Faith whimpered. “I told you, I don’t know anythin’. I swear. I’d tell you if I did. Please . . . let us go. I won’t say anythin’.”
Malicious laughter rolled from him. “You’re just as greedy as that little fucker was, aren’t you? This big ol’ house, all for yourself. Isn’t that right?”
“No,” she wheezed. “Please . . . I beg you . . . you can have anything. Just let my baby go.”
He reached out and touched Bailey’s hair, his voice turning menacingly soft. “She’s always been the answer, hasn’t she, Faith? Do I need to take it out on her to get the answer out of you?”
A sob wrenched from Faith’s throat, and there was nothing I could do.
My body vibrated with the need to destroy. To take out any threat.
Gun aimed at his back, I stepped out of the shadows. “I’d think twice about that.”
Forty-Five
Faith
Oh, God, Jace was here.
He was here.
Maybe he’d heard me screaming, after all.
Because there he was, coming around an armoire that sat to the side of the stairs, gun in his hand and vengeance in his eyes.
Felix whirled around, his own gun lifting. “I was wondering when you’d show your dumb ass back here.
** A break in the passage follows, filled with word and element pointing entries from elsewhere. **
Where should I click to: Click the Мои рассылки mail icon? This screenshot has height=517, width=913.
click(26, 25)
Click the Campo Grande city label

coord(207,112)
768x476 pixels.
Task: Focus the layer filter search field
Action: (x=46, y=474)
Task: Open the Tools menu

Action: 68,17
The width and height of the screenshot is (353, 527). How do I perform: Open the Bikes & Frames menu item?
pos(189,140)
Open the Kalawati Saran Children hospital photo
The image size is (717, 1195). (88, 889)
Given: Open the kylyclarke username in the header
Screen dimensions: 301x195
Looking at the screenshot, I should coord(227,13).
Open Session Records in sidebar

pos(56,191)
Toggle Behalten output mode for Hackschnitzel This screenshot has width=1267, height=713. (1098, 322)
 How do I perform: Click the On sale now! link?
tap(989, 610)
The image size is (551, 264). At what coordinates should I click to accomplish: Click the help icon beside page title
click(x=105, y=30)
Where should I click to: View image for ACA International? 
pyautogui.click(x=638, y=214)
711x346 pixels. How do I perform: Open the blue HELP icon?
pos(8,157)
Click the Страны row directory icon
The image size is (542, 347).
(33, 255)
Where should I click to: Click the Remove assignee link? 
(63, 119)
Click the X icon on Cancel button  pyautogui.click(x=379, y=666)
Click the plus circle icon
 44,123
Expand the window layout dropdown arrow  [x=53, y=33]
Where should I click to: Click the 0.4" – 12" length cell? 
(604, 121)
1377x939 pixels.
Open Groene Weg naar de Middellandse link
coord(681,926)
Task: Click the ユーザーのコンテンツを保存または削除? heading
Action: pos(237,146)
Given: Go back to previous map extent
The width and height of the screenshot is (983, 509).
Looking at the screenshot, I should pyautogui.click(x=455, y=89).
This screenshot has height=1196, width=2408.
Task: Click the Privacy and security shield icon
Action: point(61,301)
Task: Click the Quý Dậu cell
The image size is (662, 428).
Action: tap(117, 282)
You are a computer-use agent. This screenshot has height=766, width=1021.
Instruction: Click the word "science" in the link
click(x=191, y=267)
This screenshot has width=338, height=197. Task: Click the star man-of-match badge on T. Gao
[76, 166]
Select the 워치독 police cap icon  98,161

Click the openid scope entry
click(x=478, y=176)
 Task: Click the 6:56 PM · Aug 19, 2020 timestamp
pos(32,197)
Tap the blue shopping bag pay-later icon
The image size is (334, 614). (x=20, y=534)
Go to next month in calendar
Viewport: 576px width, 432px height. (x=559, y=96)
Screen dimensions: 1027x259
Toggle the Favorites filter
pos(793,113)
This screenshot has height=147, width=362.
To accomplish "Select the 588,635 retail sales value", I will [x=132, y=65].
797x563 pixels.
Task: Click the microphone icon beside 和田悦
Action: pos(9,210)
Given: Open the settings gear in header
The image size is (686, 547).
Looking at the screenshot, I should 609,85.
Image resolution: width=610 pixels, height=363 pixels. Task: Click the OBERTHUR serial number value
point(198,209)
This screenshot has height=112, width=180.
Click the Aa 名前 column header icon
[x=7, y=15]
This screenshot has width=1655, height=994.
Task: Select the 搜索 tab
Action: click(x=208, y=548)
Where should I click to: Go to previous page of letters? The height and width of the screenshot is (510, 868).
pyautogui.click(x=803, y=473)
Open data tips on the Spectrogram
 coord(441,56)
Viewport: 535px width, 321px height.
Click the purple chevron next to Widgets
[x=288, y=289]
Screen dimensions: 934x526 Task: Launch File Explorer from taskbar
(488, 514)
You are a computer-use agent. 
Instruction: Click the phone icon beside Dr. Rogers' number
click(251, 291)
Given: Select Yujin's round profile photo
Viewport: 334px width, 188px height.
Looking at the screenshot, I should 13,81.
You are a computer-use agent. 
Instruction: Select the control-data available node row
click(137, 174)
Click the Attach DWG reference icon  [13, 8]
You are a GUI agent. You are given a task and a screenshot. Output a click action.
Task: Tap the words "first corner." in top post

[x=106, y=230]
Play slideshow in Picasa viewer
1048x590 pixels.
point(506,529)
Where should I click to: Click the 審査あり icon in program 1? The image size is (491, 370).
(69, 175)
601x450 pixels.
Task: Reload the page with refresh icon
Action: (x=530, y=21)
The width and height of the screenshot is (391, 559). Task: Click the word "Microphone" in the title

Was hoping we’d be long gone by then. I guess plans have to change sometimes, don’t they?”
I still couldn’t process that it was Felix. That the man had somehow inserted himself in our lives and I hadn’t suspected anything was wrong.
Courtney hadn’t known.
Oh goodness, Courtney.
My best friend.
I had no idea if she was fine. If she was home sleeping and had no clue or if this vile man had hurt her, too.
Jace laughed. Laughed a sound unlike any I’d ever heard him make before.
Cruel and every bit as savage as the man who’d held my daughter and me hostage for the last two hours. “Yeah, you’re right. Sometimes plans change. Because the last thing I expected to have to do tonight is take you out. Yet, here I am.”
Felix’s nostrils flared, and he took a step in Jace’s direction. It was as if they both were magnets. Drawn to the flames that were gonna burn all of us alive.
Because I could feel it.
Something cruel and depraved pulsing through the air. Sucking out the oxygen. Leaving the gut feeling that none of us were gonna walk away from this unscathed.
I wanted to beg Jace to go. The only thing I wanted was for him to take Bailey with him.
Protect her and provide for her.
Because Joseph’s debt had come due, and I wasn’t going to let Bailey be the cost.
I’d pay it. I’d pay it if it meant my baby would be okay.
“Jace,” I whispered.
For the barest moment, those copper eyes flashed to me.
But in that glance, I heard a million pleas.
Don’t move.
Don’t say anything.
Let me pay.
Let me pay.
It is my fault.
I owe you this.
And I wanted to take back every single thing I’d accused him of earlier.
Tell him I understood.
That whatever Joseph had done, he’d done himself. He’d brought all this on us. Put us in danger.
Felix erased another inch of space between them. And I saw it, Jace easing back, almost imperceptibly, but I knew.
I knew he was luring the man away.
Protecting us the way he’d always promised he would.
“Joseph has something that is mine,” Felix said. “I’m not leaving here without it. I want that log.”
A log.
That was what he’d been looking for all this time? Breaking into my house and terrorizing us for some stupid log I hadn’t even known existed?
Felix had been enraged when he hadn’t found it in the safe. He’d been sure I’d been hiding it all along . . . that I’d already removed it and had hidden it somewhere else in the house.
He’d been ranting, spouting a bunch of names that I wanted to purge from my mind.
Names of people I had thought had been Joseph’s friends who were nothing but a disgusting family tree of organized crime.
Felix thought I was still trying to protect Joseph.
Never.
Hate glinted in Jace’s eyes. “Putting a bullet through his head wasn’t enough?”
“He was responsible for my uncle being killed. He stole from our family. He knew the rules. He broke them. His grace period had run out.”
“Then what do Faith and Bailey have to do with it?”
Felix shrugged. “Collateral damage, I suppose. I was sure she knew where it was, that she was protecting that traitor, but I’m beginning to think she was telling the truth. It’s too late now, though, isn’t it?”
He said all of this as if none of our lives mattered.
All of us expendable. Greed the greatest game.
Sickness clawed at my insides, and sitting there, I wanted to weep.
Weep at the cruelness of it all.
“She doesn’t know anything. Just . . . put down the gun, let them go, and you and I will find that log.”